After watching the first promos for The Age of Adaline, I — as I am sure many others did as well — was left with a few important questions: One, how does Blake Lively look so perfect all the time? Is it witchcraft? Two, how does Blake Lively get her hair so shiny? Again, is it witchcraft? Third (and probably most importantly), is The Age of Adaline based on a book?

Considering the fact that it's a movie being released in 2015 — It feels like it should be. After all, a good percentage of films hitting the big screen these days originated in novel form.

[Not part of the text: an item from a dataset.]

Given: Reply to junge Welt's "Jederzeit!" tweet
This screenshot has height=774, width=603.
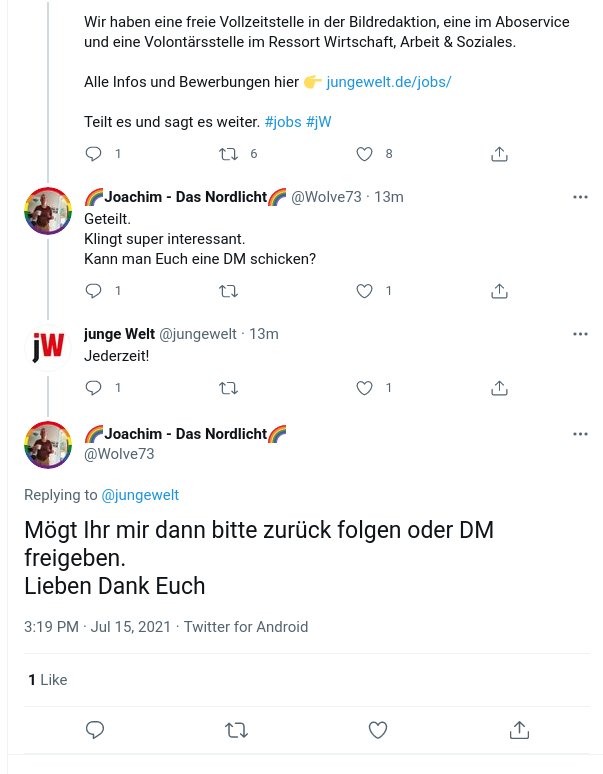Looking at the screenshot, I should point(94,388).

Additionally, the plot of the epic romance fantasy seems rather book-ish: The story follows Adaline Bowman (played by Blake Lively), a woman who, after a traumatic accident, finds herself unable to age — and so, she's remained 29 years old for over 80 years. Her secret has meant she's lived a largely solitary life, but when she meets Ellis Jones (played by Game of Thrones star Michiel Huisman), all of that starts to change. Seriously, that premise absolutely screams New York Times bestseller list to me.

But, surprisingly, this isn't the case: The Age of Adaline is not a book, but is instead a completely original concept. The screenplay was written by J. Mills Goodloe (The Best of Me) and Salvador Paskowitz. Surprising, yes — but hey, it doesn't make me want to see the movie any less when it's released on April 24,

That being said, just because The Age of Adaline doesn't have roots in the book world doesn't mean there aren't similar films that do! If you're looking for a fantasy vibe that was first brought to life in novel form, you're in luck — there are more than a few:

The Time Traveler's Wife (2009)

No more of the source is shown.